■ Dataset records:
——————

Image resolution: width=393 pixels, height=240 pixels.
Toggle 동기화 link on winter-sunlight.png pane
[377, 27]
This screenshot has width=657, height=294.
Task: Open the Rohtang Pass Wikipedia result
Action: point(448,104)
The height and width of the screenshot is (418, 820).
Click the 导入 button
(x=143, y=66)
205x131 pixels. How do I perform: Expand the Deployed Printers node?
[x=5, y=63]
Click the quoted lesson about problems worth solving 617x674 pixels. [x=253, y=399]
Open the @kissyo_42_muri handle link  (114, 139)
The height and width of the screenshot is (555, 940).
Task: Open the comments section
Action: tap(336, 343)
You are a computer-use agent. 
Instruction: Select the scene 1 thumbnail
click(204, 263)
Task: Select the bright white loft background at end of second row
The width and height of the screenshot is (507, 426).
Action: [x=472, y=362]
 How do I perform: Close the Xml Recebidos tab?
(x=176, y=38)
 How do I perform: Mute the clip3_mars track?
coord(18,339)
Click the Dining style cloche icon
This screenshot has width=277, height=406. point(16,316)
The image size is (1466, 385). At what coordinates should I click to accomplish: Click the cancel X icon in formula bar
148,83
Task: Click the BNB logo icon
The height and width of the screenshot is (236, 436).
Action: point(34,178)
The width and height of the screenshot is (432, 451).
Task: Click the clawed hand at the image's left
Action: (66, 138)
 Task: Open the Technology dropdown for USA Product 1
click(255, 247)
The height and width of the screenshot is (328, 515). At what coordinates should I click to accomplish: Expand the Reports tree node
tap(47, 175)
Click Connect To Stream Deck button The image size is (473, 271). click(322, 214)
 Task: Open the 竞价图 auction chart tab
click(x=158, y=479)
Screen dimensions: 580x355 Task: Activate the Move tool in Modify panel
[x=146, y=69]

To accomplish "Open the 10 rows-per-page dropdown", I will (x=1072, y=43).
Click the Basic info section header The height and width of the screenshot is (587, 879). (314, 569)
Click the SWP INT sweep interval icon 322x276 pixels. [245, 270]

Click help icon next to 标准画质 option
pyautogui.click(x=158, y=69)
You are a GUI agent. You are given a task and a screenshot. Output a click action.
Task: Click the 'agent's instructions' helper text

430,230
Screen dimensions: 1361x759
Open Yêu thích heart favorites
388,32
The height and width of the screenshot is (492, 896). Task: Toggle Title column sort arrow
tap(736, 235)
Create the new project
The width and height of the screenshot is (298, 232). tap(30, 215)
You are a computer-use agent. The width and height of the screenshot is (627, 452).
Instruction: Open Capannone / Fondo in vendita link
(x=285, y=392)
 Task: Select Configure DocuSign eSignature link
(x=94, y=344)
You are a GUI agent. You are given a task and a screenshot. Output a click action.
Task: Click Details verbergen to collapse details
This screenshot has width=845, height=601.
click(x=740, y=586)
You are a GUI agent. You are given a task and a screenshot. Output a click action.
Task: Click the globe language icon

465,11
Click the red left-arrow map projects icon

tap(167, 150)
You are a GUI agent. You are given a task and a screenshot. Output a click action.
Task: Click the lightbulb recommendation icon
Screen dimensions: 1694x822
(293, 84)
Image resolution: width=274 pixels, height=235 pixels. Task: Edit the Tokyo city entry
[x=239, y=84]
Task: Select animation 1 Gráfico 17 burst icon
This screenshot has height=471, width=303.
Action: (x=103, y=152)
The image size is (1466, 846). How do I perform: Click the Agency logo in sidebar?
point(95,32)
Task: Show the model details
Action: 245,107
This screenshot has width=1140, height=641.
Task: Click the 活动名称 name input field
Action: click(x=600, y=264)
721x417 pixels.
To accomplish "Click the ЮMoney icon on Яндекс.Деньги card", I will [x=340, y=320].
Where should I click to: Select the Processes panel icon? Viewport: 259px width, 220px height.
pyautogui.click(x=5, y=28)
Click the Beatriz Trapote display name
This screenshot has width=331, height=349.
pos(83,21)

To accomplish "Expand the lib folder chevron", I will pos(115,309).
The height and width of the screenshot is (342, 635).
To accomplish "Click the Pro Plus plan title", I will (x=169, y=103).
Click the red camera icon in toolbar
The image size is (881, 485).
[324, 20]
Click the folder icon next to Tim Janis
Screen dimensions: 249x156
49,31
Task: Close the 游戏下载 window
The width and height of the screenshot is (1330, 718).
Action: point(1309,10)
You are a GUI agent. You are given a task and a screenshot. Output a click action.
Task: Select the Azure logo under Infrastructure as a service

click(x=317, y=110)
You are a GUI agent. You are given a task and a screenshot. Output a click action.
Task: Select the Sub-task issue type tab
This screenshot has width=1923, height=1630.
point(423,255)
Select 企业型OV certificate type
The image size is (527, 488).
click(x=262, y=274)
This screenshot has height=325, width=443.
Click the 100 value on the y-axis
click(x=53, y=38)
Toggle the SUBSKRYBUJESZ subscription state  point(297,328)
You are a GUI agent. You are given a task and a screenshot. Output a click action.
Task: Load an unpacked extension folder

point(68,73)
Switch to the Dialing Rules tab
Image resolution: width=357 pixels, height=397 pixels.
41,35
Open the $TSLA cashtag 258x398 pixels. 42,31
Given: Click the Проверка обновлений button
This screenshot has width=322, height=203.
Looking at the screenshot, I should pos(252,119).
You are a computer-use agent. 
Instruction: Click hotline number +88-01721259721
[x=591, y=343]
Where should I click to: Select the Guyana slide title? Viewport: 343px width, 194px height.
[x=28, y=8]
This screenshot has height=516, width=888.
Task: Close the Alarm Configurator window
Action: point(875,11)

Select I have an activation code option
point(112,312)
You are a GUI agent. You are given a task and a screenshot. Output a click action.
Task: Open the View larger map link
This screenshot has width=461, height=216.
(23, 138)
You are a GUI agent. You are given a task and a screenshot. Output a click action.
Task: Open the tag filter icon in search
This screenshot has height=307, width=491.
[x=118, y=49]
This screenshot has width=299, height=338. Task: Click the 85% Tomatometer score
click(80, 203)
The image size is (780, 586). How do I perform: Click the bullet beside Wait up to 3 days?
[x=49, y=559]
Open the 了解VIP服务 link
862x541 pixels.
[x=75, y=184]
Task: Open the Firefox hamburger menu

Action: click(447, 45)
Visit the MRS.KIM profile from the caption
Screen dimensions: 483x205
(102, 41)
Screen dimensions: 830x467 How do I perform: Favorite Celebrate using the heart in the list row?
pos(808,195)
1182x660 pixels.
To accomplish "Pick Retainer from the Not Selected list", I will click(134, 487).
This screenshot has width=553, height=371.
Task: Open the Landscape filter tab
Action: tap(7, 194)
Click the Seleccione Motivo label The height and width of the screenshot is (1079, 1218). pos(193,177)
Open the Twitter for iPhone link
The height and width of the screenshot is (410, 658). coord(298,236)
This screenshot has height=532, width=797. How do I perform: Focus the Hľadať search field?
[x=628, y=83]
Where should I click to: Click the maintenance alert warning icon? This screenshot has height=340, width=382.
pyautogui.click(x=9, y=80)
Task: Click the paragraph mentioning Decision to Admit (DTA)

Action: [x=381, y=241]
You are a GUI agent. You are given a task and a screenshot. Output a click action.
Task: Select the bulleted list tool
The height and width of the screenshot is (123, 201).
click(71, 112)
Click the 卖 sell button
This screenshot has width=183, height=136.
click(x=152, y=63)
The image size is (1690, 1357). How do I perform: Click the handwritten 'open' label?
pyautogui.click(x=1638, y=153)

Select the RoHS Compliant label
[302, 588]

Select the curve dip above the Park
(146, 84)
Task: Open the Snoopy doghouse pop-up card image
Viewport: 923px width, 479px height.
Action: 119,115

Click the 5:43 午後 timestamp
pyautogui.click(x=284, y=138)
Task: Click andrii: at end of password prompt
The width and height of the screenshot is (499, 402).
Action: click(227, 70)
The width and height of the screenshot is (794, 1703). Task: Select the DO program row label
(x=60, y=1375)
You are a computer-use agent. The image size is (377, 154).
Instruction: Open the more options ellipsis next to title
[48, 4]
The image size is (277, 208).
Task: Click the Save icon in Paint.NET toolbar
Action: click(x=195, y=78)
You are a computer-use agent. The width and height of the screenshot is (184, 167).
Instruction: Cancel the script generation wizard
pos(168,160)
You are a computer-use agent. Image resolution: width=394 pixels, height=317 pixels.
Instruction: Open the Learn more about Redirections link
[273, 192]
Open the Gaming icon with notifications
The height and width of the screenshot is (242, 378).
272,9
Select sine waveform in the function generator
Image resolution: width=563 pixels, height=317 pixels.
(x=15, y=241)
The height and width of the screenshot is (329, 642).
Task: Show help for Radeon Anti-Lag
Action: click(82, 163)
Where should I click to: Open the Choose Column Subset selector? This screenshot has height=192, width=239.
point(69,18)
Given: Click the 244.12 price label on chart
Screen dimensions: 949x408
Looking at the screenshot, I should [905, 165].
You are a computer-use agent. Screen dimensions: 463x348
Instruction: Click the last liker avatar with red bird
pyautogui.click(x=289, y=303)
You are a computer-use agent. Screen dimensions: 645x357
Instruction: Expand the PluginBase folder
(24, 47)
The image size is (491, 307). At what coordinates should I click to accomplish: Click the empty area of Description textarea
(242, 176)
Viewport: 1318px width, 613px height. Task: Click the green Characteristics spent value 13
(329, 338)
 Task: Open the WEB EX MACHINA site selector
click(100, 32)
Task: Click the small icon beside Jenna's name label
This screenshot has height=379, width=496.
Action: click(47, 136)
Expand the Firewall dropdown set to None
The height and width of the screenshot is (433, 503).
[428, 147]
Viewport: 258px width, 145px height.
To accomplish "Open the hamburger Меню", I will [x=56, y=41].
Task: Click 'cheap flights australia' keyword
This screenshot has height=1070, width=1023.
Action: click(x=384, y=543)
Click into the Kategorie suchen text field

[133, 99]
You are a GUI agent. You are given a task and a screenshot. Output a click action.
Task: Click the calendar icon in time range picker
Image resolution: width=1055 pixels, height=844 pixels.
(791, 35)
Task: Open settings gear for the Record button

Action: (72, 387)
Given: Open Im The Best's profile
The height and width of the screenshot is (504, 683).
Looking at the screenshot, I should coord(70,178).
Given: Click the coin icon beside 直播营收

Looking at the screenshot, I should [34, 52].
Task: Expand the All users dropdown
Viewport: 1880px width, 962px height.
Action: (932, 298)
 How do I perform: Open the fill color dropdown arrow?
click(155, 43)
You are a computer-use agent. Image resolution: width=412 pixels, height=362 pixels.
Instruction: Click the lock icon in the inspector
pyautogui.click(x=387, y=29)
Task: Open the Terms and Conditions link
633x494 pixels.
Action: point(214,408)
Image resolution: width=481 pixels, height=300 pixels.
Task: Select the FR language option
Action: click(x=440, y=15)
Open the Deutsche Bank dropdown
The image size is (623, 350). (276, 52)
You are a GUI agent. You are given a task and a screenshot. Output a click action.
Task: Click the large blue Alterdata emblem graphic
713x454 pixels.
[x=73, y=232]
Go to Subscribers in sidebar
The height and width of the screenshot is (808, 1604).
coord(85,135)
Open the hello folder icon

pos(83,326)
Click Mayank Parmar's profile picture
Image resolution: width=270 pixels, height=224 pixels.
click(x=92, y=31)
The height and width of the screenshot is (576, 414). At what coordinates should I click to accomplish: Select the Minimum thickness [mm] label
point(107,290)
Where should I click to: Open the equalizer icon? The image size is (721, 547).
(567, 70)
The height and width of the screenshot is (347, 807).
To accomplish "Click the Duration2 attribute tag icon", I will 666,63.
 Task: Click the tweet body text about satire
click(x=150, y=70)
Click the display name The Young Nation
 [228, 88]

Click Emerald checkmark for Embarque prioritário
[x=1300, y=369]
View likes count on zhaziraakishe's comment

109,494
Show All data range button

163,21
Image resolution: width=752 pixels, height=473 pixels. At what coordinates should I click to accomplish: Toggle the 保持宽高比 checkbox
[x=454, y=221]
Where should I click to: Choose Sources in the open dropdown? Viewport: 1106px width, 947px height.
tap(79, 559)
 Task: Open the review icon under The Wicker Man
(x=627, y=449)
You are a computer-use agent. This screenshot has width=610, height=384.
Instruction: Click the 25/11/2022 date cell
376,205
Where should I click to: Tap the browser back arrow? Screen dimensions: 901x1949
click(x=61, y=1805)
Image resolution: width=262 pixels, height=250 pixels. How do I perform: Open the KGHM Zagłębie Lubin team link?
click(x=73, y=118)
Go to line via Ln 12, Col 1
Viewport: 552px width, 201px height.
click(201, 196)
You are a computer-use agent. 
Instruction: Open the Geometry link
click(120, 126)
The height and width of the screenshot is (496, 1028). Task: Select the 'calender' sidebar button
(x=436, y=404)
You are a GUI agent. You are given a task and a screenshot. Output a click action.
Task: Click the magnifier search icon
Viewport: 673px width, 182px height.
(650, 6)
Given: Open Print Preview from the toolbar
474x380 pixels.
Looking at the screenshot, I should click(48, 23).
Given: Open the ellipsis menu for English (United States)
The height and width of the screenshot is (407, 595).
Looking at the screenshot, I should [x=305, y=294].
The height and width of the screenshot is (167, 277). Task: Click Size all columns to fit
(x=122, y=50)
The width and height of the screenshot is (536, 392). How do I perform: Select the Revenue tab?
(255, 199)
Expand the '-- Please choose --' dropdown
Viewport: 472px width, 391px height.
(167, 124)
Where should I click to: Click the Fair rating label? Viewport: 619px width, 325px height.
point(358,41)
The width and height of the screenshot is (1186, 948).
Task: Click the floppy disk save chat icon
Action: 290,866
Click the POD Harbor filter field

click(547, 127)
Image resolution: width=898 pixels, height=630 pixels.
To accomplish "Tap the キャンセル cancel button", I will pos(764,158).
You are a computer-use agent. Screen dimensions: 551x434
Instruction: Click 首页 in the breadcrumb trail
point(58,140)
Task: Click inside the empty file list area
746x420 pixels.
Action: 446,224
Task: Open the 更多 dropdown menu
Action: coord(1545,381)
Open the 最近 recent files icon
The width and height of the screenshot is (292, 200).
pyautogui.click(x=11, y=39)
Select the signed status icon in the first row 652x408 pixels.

——————

■ Task requirements:
Can you repeat, word for word, every line above from the one containing "Given: Click the 244.12 price label on chart" down to the one containing "Given: Open Im The Best's profile", including both?

■ Reply to the exercise:
Given: Click the 244.12 price label on chart
Screen dimensions: 949x408
Looking at the screenshot, I should [905, 165].
You are a computer-use agent. Screen dimensions: 463x348
Instruction: Click the last liker avatar with red bird
pyautogui.click(x=289, y=303)
You are a computer-use agent. Screen dimensions: 645x357
Instruction: Expand the PluginBase folder
(24, 47)
The image size is (491, 307). At what coordinates should I click to accomplish: Click the empty area of Description textarea
(242, 176)
Viewport: 1318px width, 613px height. Task: Click the green Characteristics spent value 13
(329, 338)
 Task: Open the WEB EX MACHINA site selector
click(100, 32)
Task: Click the small icon beside Jenna's name label
This screenshot has height=379, width=496.
Action: click(47, 136)
Expand the Firewall dropdown set to None
The height and width of the screenshot is (433, 503).
[428, 147]
Viewport: 258px width, 145px height.
To accomplish "Open the hamburger Меню", I will [x=56, y=41].
Task: Click 'cheap flights australia' keyword
This screenshot has height=1070, width=1023.
Action: click(x=384, y=543)
Click into the Kategorie suchen text field

[133, 99]
You are a GUI agent. You are given a task and a screenshot. Output a click action.
Task: Click the calendar icon in time range picker
Image resolution: width=1055 pixels, height=844 pixels.
(791, 35)
Task: Open settings gear for the Record button

Action: (72, 387)
Given: Open Im The Best's profile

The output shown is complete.